17. Darren Weir got done for using jiggers. Rest of racing stays dead quiet. Right. Now is that because Darren is their mate and despite the heinous crimes blood is thicker than water in the industry and they have some empathy for him? Or is it a case of if he can get caught, then maybe some of the others equally as guilty could so easily as well, and staying mum is step one of avoiding such scrutiny? I wonder.
18. So, Kenyan Eliud Kipchoge broke the two-hour barrier for running a marathon. Phenomenal achievement, just ridiculous to even comprehend the feat. Amazing. But it won’t count as a world record. Why? Well it wasn’t a race. Old mate contrived the event with a couple dozen pacers to help him do it and that’s it. It’s like if me and some mates hire lane eight down Altona Pool Thursday morning, and fresh off a high-protein breakfast and a quick hit of flakka happen to break 20 seconds for one-lap of freestyle – you think FINA will recognise it? You think Kieran Perkins will shout me free Light Start for life off the back of it? As a milk crusader I could only dream of such a reward but yeah nah. Nice stunt Eliud, you’re a freak of a human. But we’re in the same boat brother.
19. Tough one, not just for boxing because its bigger than that, but Patrick Day is in real bother and sincere optimism about his recovery to one side, so is his sport. Day was knocked out in the tenth round in a bout with Charles Conwell in Chicago in the weekend, which in itself is not unusual. But the consequences of the blow are such that Day is in a coma and in an “extremely critical condition”. Again, nothing but positive wishes about his eventual recovery first and foremost, but in an era where concussion in the football codes is as alarming as ever, combat spots’ existence, like boxing, could/would/should be on borrowed time with cases like this.
20. TV ratings worry the pants off me. By far the most important and major revenue source for all the sport we love to watch, it helps grow the professionalism and the standards, and the access really.

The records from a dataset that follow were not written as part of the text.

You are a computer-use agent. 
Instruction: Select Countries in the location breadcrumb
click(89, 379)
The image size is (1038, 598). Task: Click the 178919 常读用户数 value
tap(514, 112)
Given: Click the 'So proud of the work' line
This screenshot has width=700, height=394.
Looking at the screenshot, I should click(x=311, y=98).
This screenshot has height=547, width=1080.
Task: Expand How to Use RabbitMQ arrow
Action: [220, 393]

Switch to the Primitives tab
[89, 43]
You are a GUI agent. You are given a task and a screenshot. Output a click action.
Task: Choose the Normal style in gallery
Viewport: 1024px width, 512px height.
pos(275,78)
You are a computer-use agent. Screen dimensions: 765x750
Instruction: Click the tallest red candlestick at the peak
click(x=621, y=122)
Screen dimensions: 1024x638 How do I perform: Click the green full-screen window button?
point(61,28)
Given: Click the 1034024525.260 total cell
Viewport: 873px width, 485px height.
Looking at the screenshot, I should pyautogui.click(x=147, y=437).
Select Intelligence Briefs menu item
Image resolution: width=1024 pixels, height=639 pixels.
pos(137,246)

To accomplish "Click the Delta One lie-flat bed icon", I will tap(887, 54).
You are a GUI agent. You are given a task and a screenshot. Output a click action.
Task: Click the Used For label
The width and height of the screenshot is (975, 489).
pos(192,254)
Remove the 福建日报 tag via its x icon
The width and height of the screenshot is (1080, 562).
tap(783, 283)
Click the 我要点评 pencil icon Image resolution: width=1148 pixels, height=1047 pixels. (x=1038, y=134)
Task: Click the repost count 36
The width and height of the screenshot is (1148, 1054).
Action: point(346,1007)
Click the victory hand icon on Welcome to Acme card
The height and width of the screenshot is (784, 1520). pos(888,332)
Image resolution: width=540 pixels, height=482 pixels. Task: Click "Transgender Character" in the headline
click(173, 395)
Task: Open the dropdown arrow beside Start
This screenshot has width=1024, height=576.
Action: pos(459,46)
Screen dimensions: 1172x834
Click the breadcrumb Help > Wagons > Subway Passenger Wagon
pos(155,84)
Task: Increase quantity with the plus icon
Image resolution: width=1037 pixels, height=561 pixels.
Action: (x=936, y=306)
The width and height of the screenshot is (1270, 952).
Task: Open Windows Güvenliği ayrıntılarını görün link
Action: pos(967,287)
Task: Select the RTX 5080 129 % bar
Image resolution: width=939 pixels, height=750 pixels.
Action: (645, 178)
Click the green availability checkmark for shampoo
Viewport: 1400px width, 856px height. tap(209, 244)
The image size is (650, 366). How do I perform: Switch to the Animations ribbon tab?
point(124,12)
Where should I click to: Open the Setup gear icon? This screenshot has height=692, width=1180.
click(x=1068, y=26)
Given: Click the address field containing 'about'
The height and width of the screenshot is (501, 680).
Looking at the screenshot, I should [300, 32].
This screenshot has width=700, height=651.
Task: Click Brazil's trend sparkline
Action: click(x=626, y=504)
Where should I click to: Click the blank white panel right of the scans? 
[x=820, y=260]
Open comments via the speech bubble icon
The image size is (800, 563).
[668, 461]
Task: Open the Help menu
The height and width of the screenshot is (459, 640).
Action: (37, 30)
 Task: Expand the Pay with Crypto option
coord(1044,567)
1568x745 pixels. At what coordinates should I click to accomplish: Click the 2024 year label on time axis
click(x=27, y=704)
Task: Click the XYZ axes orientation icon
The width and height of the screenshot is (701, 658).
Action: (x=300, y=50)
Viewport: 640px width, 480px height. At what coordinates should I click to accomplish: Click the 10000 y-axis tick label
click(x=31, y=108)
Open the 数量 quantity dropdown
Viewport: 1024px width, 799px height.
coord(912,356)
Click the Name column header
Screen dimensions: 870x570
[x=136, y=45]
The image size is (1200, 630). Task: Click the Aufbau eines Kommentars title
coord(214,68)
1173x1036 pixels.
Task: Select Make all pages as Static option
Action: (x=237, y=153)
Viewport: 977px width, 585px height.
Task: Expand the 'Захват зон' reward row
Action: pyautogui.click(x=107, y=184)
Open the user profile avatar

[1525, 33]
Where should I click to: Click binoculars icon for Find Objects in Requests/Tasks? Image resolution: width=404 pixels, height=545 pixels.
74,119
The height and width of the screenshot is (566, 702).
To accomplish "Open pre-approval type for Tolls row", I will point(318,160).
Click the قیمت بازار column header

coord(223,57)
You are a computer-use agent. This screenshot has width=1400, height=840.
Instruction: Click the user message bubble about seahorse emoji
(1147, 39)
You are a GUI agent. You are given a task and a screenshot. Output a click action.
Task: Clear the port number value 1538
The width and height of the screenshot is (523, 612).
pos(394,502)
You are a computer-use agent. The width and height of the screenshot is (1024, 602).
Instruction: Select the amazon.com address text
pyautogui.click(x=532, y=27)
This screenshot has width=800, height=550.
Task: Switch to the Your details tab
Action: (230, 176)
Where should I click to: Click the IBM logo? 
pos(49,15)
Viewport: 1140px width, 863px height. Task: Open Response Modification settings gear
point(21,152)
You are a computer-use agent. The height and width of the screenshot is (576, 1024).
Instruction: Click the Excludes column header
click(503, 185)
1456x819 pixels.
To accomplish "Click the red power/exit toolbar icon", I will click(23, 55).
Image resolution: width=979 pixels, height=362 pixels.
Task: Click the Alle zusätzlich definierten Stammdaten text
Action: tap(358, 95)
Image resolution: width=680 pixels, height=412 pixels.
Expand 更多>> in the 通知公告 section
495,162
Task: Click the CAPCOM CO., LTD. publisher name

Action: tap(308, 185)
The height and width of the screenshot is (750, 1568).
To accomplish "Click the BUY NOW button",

But as TV viewership declines, so does the viewership with live sport. And we all waited with bated breath for the NRL Grand Final numbers in the hope maybe they would be good, and it wasn’t just sport in general in trouble, that maybe rugby league was still on an upward trajectory and its just everyone else.
Nope, it was down too. Usually something that rates at times near 3m nationally, it was around 1.8m. The AFL Grand Final, with an engaged Sydney audience, has been on a trajectory over 3.5m, topping 4m occasionally, it was under 3m for the first time in years. Australia Open primetime slots were down, cricket was good but still down, be it the summer on Seven or The Ashes mid-year on Nine.
What does this mean? It means less people are watching live sport. And when advertisers hear that, they’ll be paying less to the networks for the privilege of putting 30 seconds of their product in front of the eyeballs of footy fans. And that then means TV networks will hand over less cash, subsequently, to the sporting bodies for the rights to broadcast their fixtures.
It doesn’t mean that we’re all destined to see the days of the 1980s return where players need a job outside of footy and only one game is broadcast a week and all that nostalgia. But the idea that salaries will keep going up and up is gone, the idea the game can grow at the same rate looks doomed. So unless someone makes Foxtel honest (nudge nudge Amazon Prime) or this is only a lull, and once we get over Fortnite and Korean boy-bands we will all fall back in love with Friday night in front of the telly watching footy, it’s a big, big concern.